Para ulama mengatakan bahwa berpuasa seperti setahun penuh asalnya karena setiap kebaikan semisal dengan sepuluh kebaikan yang serupa. Bulan Ramadhan (puasa sebulan penuh, -pen) sama dengan (berpuasa) selama sepuluh bulan (30 x 10 = 300 hari = 10 bulan) dan puasa enam hari di bulan Syawwal sama dengan (berpuasa) selama dua bulan (6 x 10 = 60 hari = 2 bulan).
Jadi, seolah-olah jika seseorang melaksanakan puasa Syawwal dan sebelumnya berpuasa sebulan penuh di Bulan Ramadhan, maka dia seperti melaksanakan puasa setahun penuh.
Faidah kedua: Puasa Syawwal seperti halnya salat sunnah rawatib yang dapat menutup kekurangan dan menyempurnakan ibadah wajib
Yang dimaksudkan di sini adalah bahwa puasa Syawwal akan menyempurnakan kekurangan-kekurangan yang ada pada puasa wajib di Bulan Ramadhan, sebagaimana salat sunnah rawatib yang menyempurnakan ibadah wajib. Amalan sunnah seperti puasa Syawwal nantinya akan menyempurnakan puasa Ramadhan yang seringkali ada kekurangan di sana-sini.
Faidah ketiga: Melakukan puasa Syawwal merupakan tanda diterimanya amalan puasa Ramadhan
Jika Allah Ta’ala menerima amalan seorang hamba, maka Dia akan menunjuki pada amalan salih selanjutnya.
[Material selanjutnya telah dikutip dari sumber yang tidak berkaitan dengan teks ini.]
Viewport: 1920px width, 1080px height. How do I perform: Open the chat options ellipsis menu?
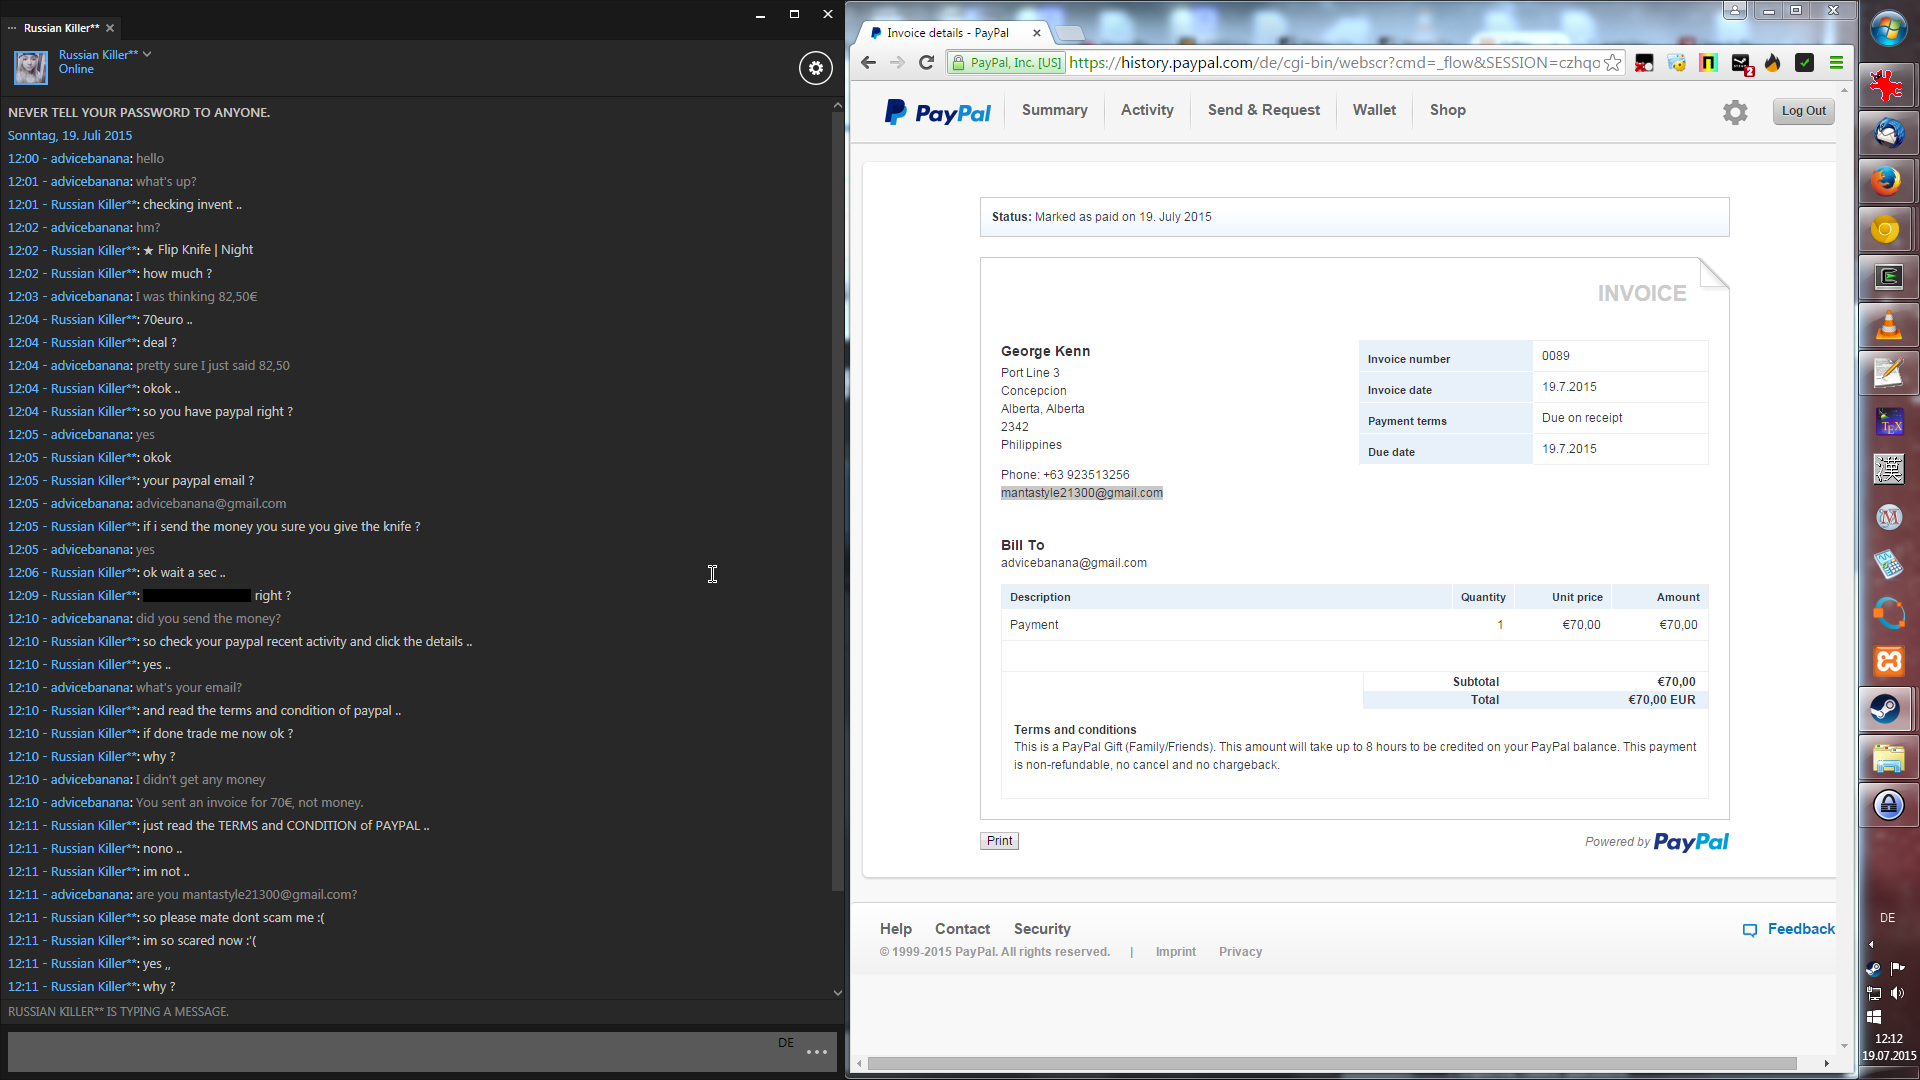click(816, 1051)
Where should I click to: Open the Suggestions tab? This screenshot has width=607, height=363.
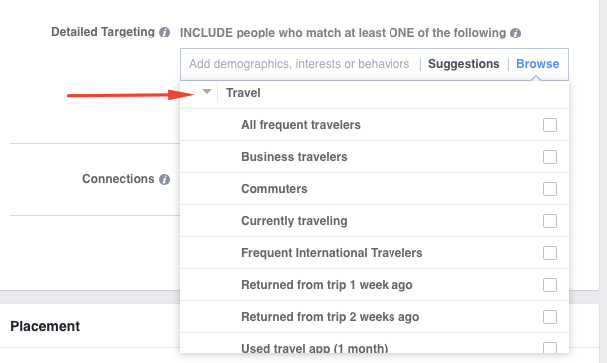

Jika Allah menerima amalan puasa Ramadhan, maka Dia akan tunjuki untuk melakukan amalan salih lainnya, di antaranya puasa enam hari di Bulan Syawwal.
Faidah keempat: Melaksanakan puasa Syawwal adalah sebagai bentuk syukur pada Allah
Nikmat apakah yang disyukuri? Yaitu nikmat ampunan dosa yang begitu banyak di bulan Ramadhan. Bukankah kita telah ketahui bahwa melalui amalan puasa dan salat malam selama sebulan penuh adalah sebab datangnya ampunan Allah, begitu pula dengan amalan menghidupkan malam lailatul qadr di akhir-akhir bulan Ramadhan?
Faidah kelima: Melaksanakan puasa Syawwal menandakan bahwa ibadahnya kontinu dan bukan musiman saja
Amalan yang seseorang lakukan di Bulan Ramadhan tidaklah berhenti setelah Ramadhan itu berakhir. Amalan tersebut seharusnya berlangsung terus selama seorang hamba masih menarik nafas kehidupan.